■ Problems to work on:
• a. In the oven component description, what does the shape of the cooling fan's hub accomplish? Answer in one to three sentences.
• b. Extend the oven component description, beginning right after its last sentence.

---------- Page extract ----------

The memory 5700 may store programs necessary for processing and control performed by the processor 5100 and pieces of input/output data (e.g., recipe information, area tables, spacing tables, size information for cropped areas, distortion correction values, brightness level tables, etc.). The memory 5700 may store an AI model. For example, the memory 5700 may store an AI model for object recognition, an AI model for recipe recommendation, etc.

The memory 5700 may include at least one type of storage medium, i.e., at least one of a flash memory-type memory, a hard disk-type memory, a multimedia card micro-type memory, a card-type memory (e.g., an SD card or an XD memory), RAM, SRAM, ROM, EEPROM, PROM, a magnetic memory, a magnetic disc, or an optical disc. In addition, the oven 5000 may interwork with a web storage or cloud server that performs a storage function on the Internet.

The driver 5200 may include a heater 5210, a circulation fan 132, and a cooling fan 5230, but is not limited thereto. The driver 5200 may be changed according to a type of the oven 5000.

The heater 5210 for heating food may be provided in an inner space (e.g., a cooking compartment) of the oven 5000. The heater 5210 may be an electric heater including an electric resistor or a gas heater that generates heat by burning gas.

A circulation fan 5220 for evenly heating food by circulating internal air and a circulation motor for driving the circulation fan 5220 may be provided at the rear of the inner space (the cooking compartment). In addition, a fan cover covering the circulation fan 5220 may be provided in front of the circulation fan 5220, and has a through hole formed therein to allow air to flow.

The cooling fan 5230 may be a centrifugal fan that sucks in air from the top and discharges it in a radial direction. The cooling fan 5230 may be provided in a cooling passage. The cooling fan 5230 may include a flat rotating plate, a hub provided at a center of the rotating plate and coupled to a rotation shaft of a cooling motor, and a plurality of wings arranged from the center of the rotating plate to an edge portion thereof. The hub may be formed in a conical shape with a radius increasing toward a bottom, thus diffusing air sucked in from the top in a downward direction.

The sensor unit 5300 may include, but is not limited to, a depth sensor 5310, a weight sensor 5320, an infrared sensor 5330, a humidity sensor 5340 for sensing humidity of an inner space, a gas sensor 5350 for sensing the level of gas in the inner space, and a temperature sensor 5360. Because one of ordinary skill in the art may intuitively infer a function of each sensor from its name, a detailed description thereof will be omitted.

The communication module 5400 may include one or more components that enable communication between the oven 5000 and a server apparatus (not shown) or between the oven 5000 and a mobile terminal (not shown). For example, the communication module 5400 may include a short-range communication module 5410, a long-range communication module 5420, etc.

The short-range communication module 5410 may include, but is not limited to, a communication module using communication technologies such as Bluetooth, BLE, NFC, WLAN (Wi-Fi), ZigBee, IrDA, WFD, ultra-wideband (UWB), Ant+, etc. The long-range communication module 5420 may be used to communicate with the server 2000 when the oven 5000 is remotely controlled by a server apparatus (not shown) in an Internet of Things (IoT) environment. The long-range communication module 5420 may include the Internet, a computer network (e.g., a LAN or a WAN), and a mobile communication module. The mobile communication module may include, but is not limited to, a third-generation (3G) module, a fourth-generation (4G) module, a fifth-generation (5G) module, a long-term evolution (LTE) module, a narrowband IoT (NB-IoT) module, an LTE machine (LTE-M) module, etc.

---------- Dataset extract ----------

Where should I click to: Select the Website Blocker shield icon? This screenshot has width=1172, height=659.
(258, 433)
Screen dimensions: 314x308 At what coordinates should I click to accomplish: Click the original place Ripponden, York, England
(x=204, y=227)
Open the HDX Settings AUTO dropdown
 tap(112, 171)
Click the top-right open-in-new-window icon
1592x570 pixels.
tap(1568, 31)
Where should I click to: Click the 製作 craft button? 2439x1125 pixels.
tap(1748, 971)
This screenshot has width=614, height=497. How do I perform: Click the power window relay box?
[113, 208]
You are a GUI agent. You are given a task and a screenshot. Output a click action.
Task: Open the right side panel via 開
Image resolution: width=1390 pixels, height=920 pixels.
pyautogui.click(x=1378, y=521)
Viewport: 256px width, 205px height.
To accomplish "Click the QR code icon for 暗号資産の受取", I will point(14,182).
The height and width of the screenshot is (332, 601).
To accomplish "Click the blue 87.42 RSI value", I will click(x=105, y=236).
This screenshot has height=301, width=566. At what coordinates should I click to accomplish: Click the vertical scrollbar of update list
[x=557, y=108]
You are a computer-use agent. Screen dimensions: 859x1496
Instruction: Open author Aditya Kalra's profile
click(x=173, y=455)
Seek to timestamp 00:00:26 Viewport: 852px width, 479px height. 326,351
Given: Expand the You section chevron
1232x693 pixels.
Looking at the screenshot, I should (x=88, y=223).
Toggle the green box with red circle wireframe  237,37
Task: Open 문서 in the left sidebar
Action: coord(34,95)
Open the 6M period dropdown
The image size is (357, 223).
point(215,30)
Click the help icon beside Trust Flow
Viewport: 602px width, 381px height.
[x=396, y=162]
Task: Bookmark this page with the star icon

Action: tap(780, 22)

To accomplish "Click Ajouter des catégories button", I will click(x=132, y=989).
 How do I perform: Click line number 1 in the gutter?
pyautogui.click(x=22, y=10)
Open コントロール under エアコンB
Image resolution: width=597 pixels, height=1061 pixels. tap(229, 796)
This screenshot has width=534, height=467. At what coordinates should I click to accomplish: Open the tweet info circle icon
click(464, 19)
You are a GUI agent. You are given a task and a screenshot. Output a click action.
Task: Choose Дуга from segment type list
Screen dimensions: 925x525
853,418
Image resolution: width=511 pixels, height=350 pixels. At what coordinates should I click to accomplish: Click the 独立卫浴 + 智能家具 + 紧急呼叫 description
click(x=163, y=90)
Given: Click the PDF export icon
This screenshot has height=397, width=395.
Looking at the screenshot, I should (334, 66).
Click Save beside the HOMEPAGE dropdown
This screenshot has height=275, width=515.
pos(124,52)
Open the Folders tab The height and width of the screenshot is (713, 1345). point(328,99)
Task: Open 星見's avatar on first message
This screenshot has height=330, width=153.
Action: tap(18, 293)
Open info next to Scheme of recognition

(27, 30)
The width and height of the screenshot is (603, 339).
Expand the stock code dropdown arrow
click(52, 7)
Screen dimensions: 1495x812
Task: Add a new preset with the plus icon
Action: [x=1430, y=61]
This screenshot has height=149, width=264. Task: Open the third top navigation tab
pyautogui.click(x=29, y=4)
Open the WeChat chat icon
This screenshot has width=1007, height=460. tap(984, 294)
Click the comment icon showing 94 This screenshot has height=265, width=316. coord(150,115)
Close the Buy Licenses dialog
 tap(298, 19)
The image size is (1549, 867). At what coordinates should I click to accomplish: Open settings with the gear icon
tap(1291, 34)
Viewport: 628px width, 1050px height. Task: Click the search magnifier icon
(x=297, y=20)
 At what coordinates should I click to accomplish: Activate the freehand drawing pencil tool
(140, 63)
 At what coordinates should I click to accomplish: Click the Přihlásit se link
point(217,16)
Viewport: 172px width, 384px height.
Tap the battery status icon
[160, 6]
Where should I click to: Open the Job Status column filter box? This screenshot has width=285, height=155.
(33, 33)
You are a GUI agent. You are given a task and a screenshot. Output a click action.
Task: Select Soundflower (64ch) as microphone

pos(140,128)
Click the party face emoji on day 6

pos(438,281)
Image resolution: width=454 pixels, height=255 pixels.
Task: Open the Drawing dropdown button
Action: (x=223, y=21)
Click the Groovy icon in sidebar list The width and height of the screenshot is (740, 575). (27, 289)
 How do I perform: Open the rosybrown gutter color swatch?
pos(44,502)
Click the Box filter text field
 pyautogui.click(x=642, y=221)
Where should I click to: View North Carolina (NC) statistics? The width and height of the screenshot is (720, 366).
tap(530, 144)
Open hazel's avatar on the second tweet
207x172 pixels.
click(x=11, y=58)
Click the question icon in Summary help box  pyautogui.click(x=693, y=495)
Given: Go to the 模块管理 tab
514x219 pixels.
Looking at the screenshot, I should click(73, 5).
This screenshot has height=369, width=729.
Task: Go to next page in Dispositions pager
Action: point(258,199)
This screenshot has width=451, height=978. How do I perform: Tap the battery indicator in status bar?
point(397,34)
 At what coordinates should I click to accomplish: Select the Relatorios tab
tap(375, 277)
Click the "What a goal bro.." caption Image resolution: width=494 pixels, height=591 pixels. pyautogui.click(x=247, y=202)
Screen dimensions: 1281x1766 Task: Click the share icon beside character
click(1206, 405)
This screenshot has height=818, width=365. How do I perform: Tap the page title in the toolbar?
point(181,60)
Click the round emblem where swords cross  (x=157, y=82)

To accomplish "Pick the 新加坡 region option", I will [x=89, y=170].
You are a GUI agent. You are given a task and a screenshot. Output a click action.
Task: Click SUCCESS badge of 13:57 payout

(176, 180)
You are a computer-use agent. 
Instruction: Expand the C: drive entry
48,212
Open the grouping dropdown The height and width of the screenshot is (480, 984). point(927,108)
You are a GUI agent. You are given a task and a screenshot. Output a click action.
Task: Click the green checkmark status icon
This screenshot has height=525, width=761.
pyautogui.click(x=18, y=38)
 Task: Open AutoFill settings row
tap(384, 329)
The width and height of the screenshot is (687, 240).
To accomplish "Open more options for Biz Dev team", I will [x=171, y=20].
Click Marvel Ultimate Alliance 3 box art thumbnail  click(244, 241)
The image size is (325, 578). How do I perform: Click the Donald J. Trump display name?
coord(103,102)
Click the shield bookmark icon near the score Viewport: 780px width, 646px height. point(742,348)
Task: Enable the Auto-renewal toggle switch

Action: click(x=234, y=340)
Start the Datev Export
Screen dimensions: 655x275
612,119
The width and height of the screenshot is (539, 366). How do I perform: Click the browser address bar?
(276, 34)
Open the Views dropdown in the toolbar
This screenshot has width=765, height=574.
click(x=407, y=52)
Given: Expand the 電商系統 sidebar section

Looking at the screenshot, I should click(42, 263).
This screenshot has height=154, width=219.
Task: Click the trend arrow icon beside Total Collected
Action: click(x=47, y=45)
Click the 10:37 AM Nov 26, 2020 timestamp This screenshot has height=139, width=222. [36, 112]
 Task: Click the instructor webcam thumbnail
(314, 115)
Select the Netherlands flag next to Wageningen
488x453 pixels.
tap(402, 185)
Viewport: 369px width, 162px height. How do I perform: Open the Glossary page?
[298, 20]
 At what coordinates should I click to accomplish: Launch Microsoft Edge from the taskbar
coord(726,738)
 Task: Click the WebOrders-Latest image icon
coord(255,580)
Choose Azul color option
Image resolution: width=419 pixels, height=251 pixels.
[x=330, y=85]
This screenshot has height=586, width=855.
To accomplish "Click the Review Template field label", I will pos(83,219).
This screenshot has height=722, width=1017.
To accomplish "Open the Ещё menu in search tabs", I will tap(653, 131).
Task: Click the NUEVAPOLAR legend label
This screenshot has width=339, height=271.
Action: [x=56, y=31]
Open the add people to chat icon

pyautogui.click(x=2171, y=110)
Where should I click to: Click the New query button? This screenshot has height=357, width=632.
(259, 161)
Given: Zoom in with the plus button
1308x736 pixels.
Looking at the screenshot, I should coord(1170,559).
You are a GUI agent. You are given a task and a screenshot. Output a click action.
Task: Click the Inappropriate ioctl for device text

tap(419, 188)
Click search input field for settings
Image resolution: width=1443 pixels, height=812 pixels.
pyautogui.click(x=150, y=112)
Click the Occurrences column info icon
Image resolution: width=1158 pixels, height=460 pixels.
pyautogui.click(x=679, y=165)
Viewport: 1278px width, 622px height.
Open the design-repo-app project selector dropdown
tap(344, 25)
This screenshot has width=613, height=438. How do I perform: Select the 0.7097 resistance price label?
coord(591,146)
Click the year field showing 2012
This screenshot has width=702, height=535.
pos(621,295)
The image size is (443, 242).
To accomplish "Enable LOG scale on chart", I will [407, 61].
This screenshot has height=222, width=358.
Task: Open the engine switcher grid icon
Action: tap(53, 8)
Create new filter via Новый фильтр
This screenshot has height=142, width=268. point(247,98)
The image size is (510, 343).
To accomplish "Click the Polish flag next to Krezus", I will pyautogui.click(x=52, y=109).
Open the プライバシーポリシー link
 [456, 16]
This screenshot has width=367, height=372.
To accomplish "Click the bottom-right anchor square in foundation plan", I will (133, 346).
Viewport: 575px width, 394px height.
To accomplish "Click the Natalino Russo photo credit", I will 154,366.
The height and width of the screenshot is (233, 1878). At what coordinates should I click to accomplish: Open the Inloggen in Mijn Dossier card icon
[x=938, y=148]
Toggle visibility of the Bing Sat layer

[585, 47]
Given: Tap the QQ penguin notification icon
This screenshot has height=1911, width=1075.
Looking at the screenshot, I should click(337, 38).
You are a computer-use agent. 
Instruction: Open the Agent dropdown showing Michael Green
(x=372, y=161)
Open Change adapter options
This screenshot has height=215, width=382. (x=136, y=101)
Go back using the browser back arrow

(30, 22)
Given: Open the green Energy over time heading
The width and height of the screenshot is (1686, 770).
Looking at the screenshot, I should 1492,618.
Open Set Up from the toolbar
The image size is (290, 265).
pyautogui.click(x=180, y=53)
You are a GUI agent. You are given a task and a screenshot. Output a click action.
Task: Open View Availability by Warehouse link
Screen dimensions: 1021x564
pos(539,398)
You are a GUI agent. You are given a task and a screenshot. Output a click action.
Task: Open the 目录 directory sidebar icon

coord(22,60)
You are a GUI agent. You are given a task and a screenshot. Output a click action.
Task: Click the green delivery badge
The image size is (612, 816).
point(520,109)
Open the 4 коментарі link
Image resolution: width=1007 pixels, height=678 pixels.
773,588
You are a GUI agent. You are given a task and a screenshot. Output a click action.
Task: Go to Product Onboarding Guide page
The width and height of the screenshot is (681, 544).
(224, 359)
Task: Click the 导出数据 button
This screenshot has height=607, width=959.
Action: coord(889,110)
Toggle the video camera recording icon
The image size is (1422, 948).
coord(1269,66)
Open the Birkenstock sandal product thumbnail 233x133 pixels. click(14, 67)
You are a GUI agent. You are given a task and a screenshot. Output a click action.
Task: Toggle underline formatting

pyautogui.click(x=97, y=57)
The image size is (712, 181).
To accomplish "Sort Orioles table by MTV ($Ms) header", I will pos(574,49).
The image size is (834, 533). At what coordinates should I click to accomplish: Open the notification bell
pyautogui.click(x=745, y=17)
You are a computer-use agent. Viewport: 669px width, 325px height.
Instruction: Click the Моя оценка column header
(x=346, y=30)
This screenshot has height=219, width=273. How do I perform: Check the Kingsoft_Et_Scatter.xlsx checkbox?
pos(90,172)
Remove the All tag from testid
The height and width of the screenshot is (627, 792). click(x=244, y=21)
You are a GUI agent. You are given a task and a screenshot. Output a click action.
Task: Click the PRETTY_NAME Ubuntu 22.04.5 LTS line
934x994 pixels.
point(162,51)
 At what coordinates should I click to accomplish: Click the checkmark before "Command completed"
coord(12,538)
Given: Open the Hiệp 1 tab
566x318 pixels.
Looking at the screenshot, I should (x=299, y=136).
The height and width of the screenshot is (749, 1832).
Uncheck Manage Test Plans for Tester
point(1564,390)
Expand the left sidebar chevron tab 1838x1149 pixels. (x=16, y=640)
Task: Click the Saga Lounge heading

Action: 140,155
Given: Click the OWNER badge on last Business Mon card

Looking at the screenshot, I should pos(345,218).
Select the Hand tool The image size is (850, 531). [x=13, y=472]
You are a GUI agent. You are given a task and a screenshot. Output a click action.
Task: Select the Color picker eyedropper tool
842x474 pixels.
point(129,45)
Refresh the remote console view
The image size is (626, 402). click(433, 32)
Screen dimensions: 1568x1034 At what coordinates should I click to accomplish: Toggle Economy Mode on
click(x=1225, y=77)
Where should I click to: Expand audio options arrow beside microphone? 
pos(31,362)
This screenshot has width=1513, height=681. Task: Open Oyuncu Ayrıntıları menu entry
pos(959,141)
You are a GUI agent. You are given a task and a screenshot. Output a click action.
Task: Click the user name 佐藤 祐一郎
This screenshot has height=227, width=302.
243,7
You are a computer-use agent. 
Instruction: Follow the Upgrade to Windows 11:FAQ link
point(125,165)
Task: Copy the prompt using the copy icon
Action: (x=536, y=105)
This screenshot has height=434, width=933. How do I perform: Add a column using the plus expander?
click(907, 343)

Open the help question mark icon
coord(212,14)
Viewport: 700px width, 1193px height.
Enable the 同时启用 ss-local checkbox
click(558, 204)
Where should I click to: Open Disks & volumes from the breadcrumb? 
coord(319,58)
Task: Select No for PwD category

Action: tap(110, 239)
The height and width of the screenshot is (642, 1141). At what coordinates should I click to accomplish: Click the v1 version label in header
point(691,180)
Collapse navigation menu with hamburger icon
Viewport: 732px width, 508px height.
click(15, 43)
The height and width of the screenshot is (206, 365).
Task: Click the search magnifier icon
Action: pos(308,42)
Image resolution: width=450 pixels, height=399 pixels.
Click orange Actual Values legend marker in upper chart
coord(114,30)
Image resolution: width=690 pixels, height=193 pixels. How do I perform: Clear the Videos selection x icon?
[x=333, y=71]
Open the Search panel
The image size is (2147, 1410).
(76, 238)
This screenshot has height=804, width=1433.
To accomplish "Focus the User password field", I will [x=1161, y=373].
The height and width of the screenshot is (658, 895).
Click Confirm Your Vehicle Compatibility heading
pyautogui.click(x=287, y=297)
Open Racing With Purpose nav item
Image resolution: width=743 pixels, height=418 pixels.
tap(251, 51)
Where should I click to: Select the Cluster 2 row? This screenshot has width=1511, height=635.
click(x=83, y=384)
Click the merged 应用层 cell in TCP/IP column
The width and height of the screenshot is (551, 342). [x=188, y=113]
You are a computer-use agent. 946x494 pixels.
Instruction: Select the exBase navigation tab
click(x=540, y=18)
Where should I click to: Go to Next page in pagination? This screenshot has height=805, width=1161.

----------

■ Responses:
• a. The hub is conical, with its radius increasing toward the bottom. This shape diffuses the air sucked in from the top in a downward direction.

• b.
The user interface 5500 may include an input interface 5510 and an output interface 5520. The output interface 5510 is for outputting a video signal or an audio signal, and may include a display, an audio output interface, etc.

When the display and a touch pad form a layer structure to construct a touch screen, the display may serve as the input interface 5520 as well as the output interface 5510. The display may include at least one of an LCD, a TFT LCD, an LED display, an OLED display, a flexible display, a 3D display, or an electrophoretic display. Also, the oven 5000 may include two or more displays according to its implemented configuration.

The audio output interface may output audio data received via the communication module 5400 or stored in the memory 5700. The audio output interface may also output sound signals related to functions performed by the oven 5000. The audio output interface may include a speaker, a buzzer, and the like.

According to an embodiment of the disclosure, the display may output a monitoring image of the inner space of the oven 5000, or output recipe information suitable for ingredients. Also, the display may output a correction value for a cooking temperature determined according to a height at which a tray is inserted.

The input interface 5520 is for receiving an input from the user. The input interface 5520 may be at least one of a keypad, a dome switch, a touch pad (a capacitive overlay type, a resistive overlay type, an infrared beam type, a surface acoustic wave type, an integral strain gauge type, a piezoelectric type, etc.), a jog wheel, or a jog switch, but is not limited thereto.

The input interface 5520 may include a speech recognition module. For example, the oven 5000 may receive a speech signal, which is an analog signal, via a microphone, and convert a part of speech into a computer-readable text by using an automatic speech recognition (ASR) model. The oven 5000 may obtain an intent in a user's utterance by interpreting the text using a natural language understanding (NLU) model. Here, the ASR model or NLU model may be an AI model. An AI model may be processed by a dedicated AI processor designed with a hardware structure specialized for processing an AI model.

The lighting 5600 may be provided on one side of the inner space of the oven 5000 and may be referred to as internal lighting. For example, the lighting 5600 may be disposed on the ceiling or on a side surface, but is not limited thereto. The lighting 5600 may be turned on when the door of the oven 5000 is opened or the oven 5000 operates. The lighting 5600 may be protected by a glass cover.

According to an embodiment of the disclosure, the lighting 5600 may have various brightness levels. For example, the lighting 5600 may emit light ranging from a low brightness level to a high brightness level. The brightness of the lighting 5600 may be controlled by the processor 5100. The lighting 5600 may be halogen lighting or LED lighting, but is not limited thereto.

In an embodiment of the disclosure, the oven 5000 may perform data communication with the server 2000 and/or the electronic device 3000. The oven 5000 may receive data related to a control operation (e.g., operation mode setting) from the server 2000 and/or the electronic device 3000, and execute a function corresponding to the received data in the oven 5000. Because descriptions regarding the oven 5000 being controlled by the server 2000 and/or the electronic device 3000 have been provided above, the descriptions will not be repeated.

The disclosure presents a method of obtaining an image including a complete text by determining a text region to separate an overlapping text from an image including overlapping texts, extracting only pixels corresponding to a character group from the text region, and then reconstructing the overlapping text, and a method of generating information by recognizing the reconstructed text.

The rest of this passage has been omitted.